The regions were "cheated" of direct links to Paris and Brussels that would have provided enormous economic benefits, according to the hard- hitting report. One MP said the report exposed a "catalogue of deceit and scandal".

Seven regional trains were ordered at a cost of pounds 180m and pounds 140m was spent on clearing the necessary train paths. No service has ever run.

The Commons Select Committee on the Environment, Transport and the Regions said in its report: "The regions have been cheated. The acquiescence of members of Parliament to the Channel Tunnel Act 1987 depended on the provision of regional services." The government review announced last month should be conducted "against the background of the promise of regional Eurostar services implicit in the Act".

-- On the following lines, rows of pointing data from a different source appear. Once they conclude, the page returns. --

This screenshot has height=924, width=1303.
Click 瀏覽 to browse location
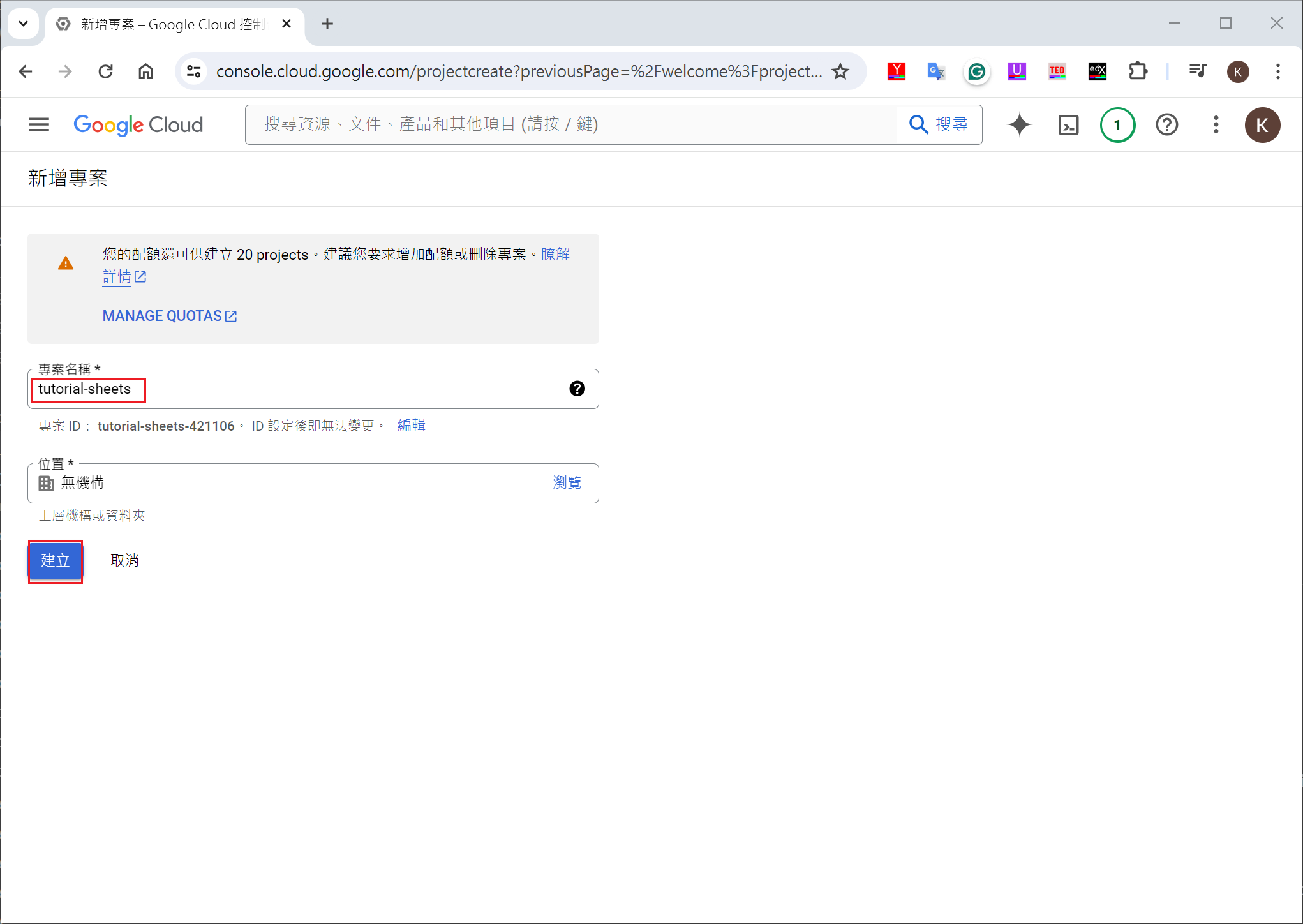[567, 483]
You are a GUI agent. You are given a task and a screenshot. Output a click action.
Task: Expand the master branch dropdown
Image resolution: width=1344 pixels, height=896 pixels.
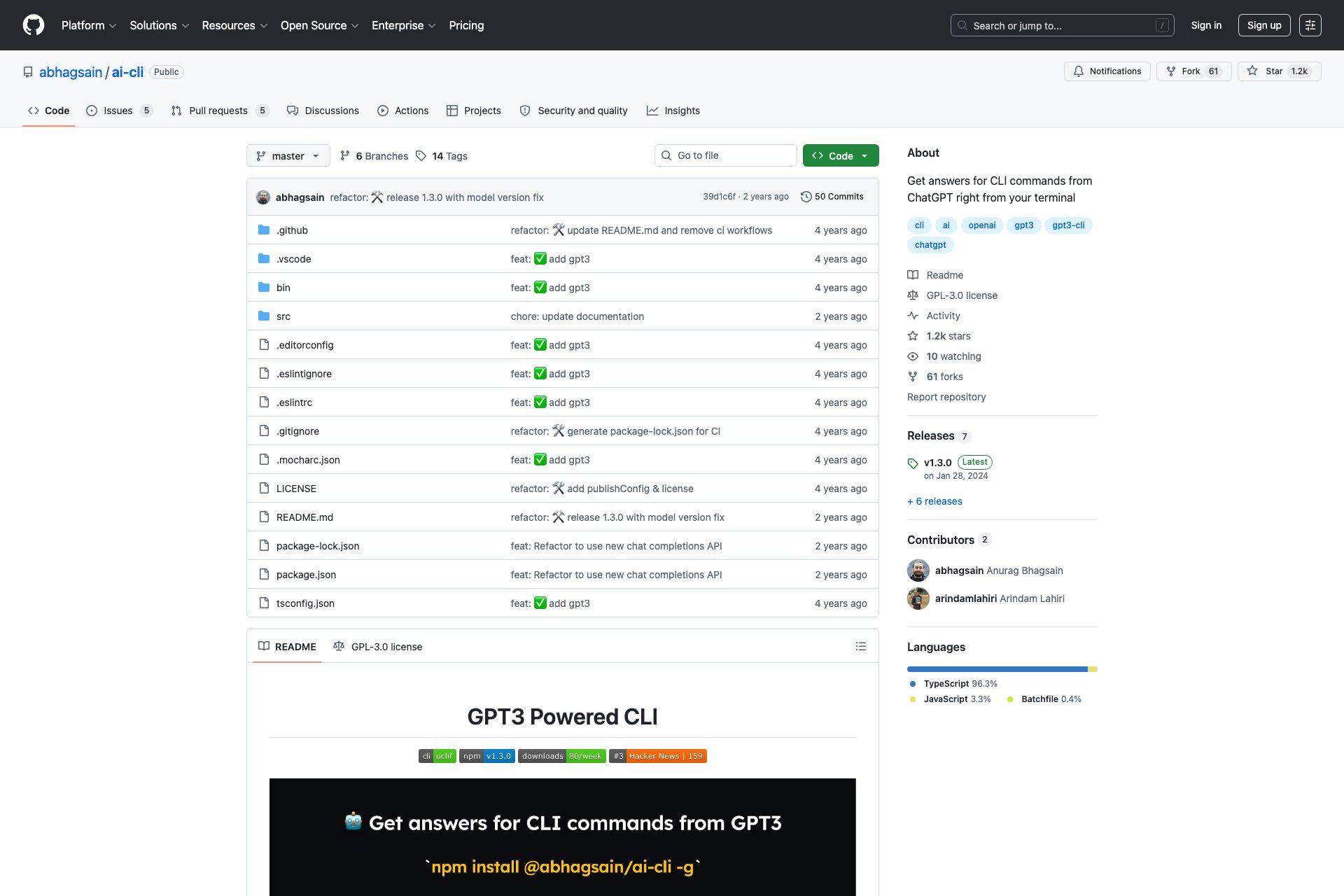point(288,156)
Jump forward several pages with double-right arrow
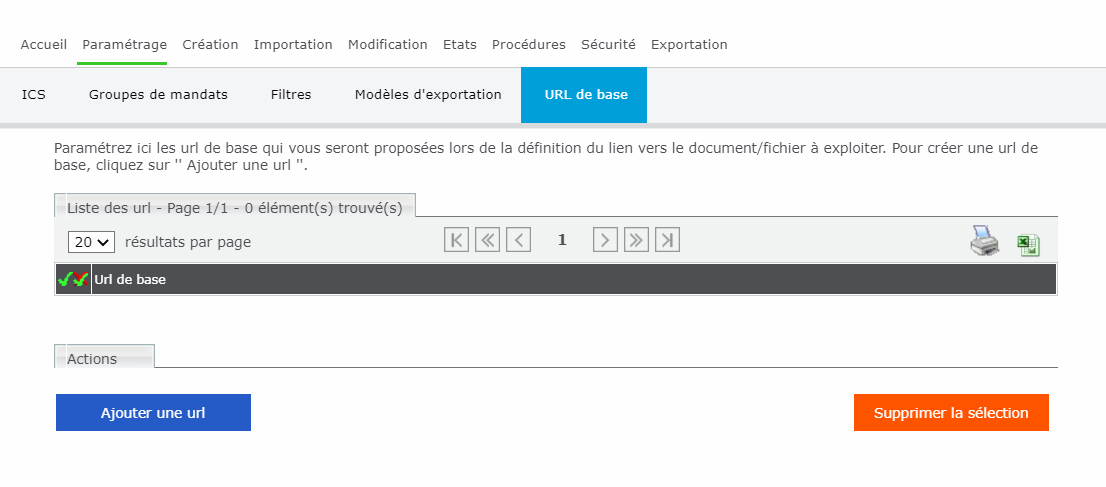1106x487 pixels. pyautogui.click(x=636, y=240)
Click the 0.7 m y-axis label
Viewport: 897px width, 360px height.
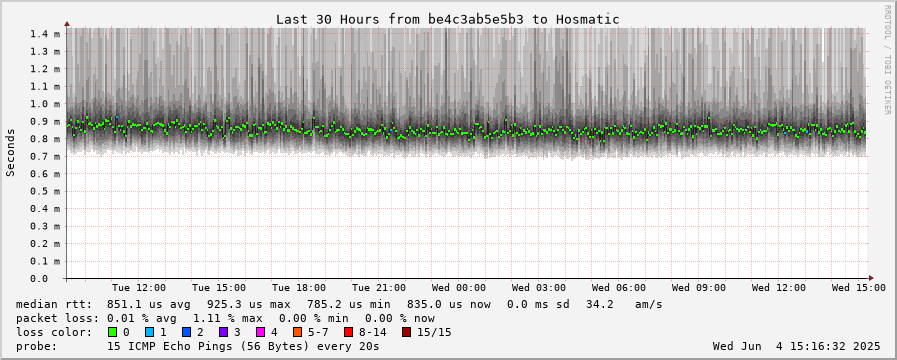tap(45, 156)
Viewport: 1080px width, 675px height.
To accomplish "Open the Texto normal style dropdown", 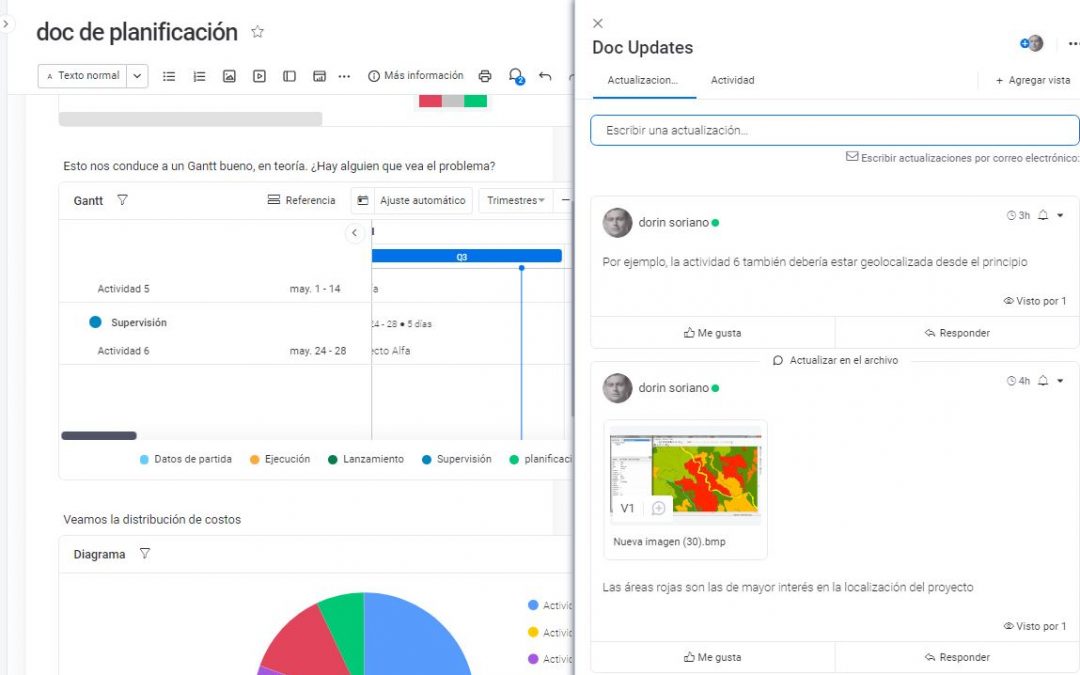I will coord(138,76).
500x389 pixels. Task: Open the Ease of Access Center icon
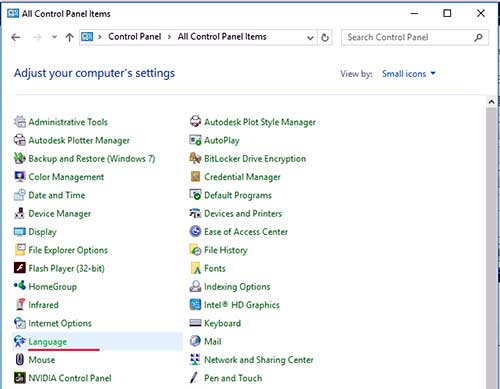coord(195,231)
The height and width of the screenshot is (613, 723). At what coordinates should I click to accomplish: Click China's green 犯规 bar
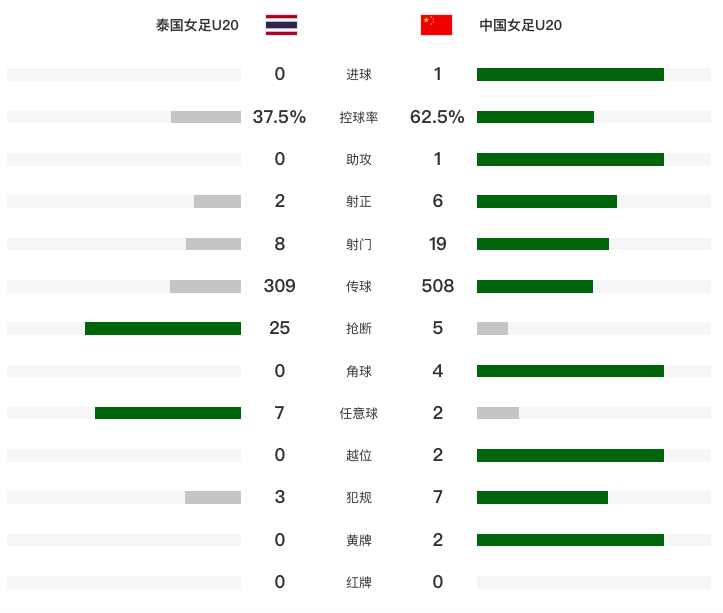[x=542, y=497]
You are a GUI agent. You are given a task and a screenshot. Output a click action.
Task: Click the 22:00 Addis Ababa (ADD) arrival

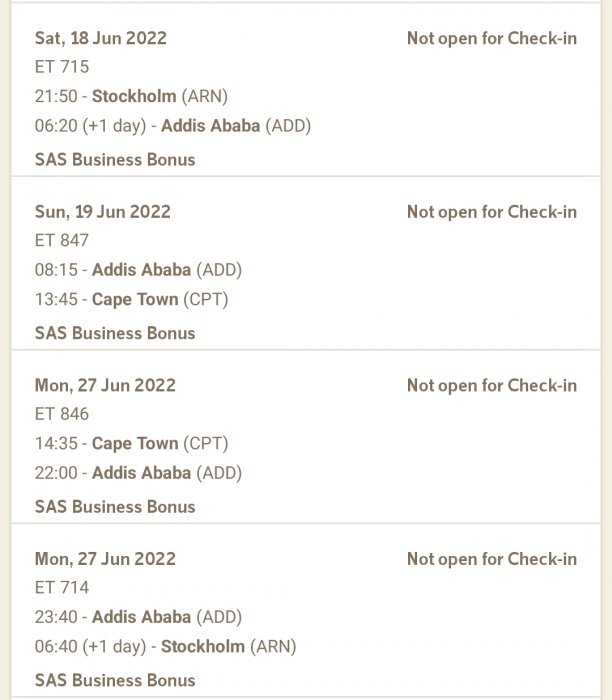point(138,472)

British Rail unveiled plans in 1989 to run day services from Manchester, Wolverhampton and Leeds and Edinburgh and sleeper services from Scotland, Swansea and Plymouth.

Gwyneth Dunwoody (Lab, Crewe and Nantwich), committee chairwoman, told a news conference: "It is wrong that taxpayers should have been, I believe, misled at the time of the original Bill and I believe the Government has a golden opportunity to put things right."

Virgin Group, which bid unsuccessfully for the Eurostar business and is now prepared to operate regional services at its own risk, had told MPs its proposals would be profitable in three years.

The MPs' report recommended that the Government examines Virgin Group's business plan, and also conduct its own research into the potential market, costs and revenues of regional Eurostar services.